As the group realizes there aren’t many other people around, they start making their way back to the hotel’s patio, and the two women offer to return the coats. Zanitsch and McAvoy refuse, and the women keep them, as souvenirs of sorts.
Mike and Corey join The Fig Tree chefs for drinks on the patio. Zanitsch holds a glass of chardonnay, while McAvoy has a Bud Light. Mike can’t say enough good things about Zanitsch. He’s never a met a chef like him, someone who doesn’t want to be the next Food Network star.
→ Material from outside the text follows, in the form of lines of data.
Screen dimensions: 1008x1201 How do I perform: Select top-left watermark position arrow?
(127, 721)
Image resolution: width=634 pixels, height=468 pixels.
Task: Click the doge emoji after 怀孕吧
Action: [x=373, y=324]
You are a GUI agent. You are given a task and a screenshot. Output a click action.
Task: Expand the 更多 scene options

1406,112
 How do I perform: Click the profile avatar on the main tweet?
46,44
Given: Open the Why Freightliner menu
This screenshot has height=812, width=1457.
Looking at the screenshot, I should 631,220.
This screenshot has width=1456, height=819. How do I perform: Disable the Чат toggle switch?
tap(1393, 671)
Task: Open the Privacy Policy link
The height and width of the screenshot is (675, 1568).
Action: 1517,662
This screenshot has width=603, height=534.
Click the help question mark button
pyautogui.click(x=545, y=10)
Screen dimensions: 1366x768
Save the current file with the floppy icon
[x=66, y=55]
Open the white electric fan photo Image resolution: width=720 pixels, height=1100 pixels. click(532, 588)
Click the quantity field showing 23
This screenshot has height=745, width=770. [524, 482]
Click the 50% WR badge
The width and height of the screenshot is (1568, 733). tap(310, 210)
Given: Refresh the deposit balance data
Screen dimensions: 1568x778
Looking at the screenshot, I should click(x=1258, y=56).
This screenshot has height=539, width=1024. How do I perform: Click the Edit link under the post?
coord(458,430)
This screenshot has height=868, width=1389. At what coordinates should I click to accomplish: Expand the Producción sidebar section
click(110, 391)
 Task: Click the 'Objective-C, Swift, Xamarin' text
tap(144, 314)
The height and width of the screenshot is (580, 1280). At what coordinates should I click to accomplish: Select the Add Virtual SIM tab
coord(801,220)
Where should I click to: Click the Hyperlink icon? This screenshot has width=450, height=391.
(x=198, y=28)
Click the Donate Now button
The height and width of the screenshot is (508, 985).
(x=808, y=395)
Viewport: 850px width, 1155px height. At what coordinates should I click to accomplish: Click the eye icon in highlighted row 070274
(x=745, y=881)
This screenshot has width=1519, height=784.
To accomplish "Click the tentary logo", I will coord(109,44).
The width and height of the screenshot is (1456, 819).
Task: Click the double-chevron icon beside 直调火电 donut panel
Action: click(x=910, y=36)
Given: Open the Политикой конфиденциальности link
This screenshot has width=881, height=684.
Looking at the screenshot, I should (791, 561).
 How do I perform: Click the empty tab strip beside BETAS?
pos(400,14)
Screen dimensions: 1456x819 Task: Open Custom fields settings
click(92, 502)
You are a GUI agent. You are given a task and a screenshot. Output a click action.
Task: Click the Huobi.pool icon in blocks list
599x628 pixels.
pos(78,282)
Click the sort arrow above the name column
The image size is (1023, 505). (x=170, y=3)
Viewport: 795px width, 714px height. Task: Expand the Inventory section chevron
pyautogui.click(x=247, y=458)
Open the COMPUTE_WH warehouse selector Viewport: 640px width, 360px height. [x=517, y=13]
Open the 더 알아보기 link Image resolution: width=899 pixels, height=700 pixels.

Someone in the group mentions that Zanitsch and McAvoy make a great pair. This sparks a story The Fig Tree duo remembers clearly—about the time McAvoy saved Zanitsch’s life. McAvoy, who learned the Heimlich maneuver in lifeguard training years earlier, recalls it like this:
“Greg went in [the kitchen], ate a crouton and went to the bar, and [another chef and I] were sitting there cooking and chopping and all that stuff. Next thing you know, a beet-red Greg comes back pointing at himself, pointing at his throat. … My brain immediately went to that trailer when I was taking my classes with that dummy, about sweeping the throat and doing the Heimlich maneuver and all that stuff. … It’s stomach-churning. You start to realize mortality. You’re like, ‘Oh my God. He’s dying. He can’t breathe.’ ”
When the crouton came flying out and the purple drained from Zanitsch’s face, they looked at each other in shock. McAvoy was so shaken up, he smoked a pack of cigarettes that day. He’s since quit.
“We never really talked about it again,” Zanitsch says later with a shrug.
It’s getting late, and Mike and Corey have only a few hours before they have to wake up to fly back to Pennsylvania. They say goodbye to their new friends, the humble chef and the unexpected hero.
Somehow, floating through the weekend, they’ve become celebrity chefs.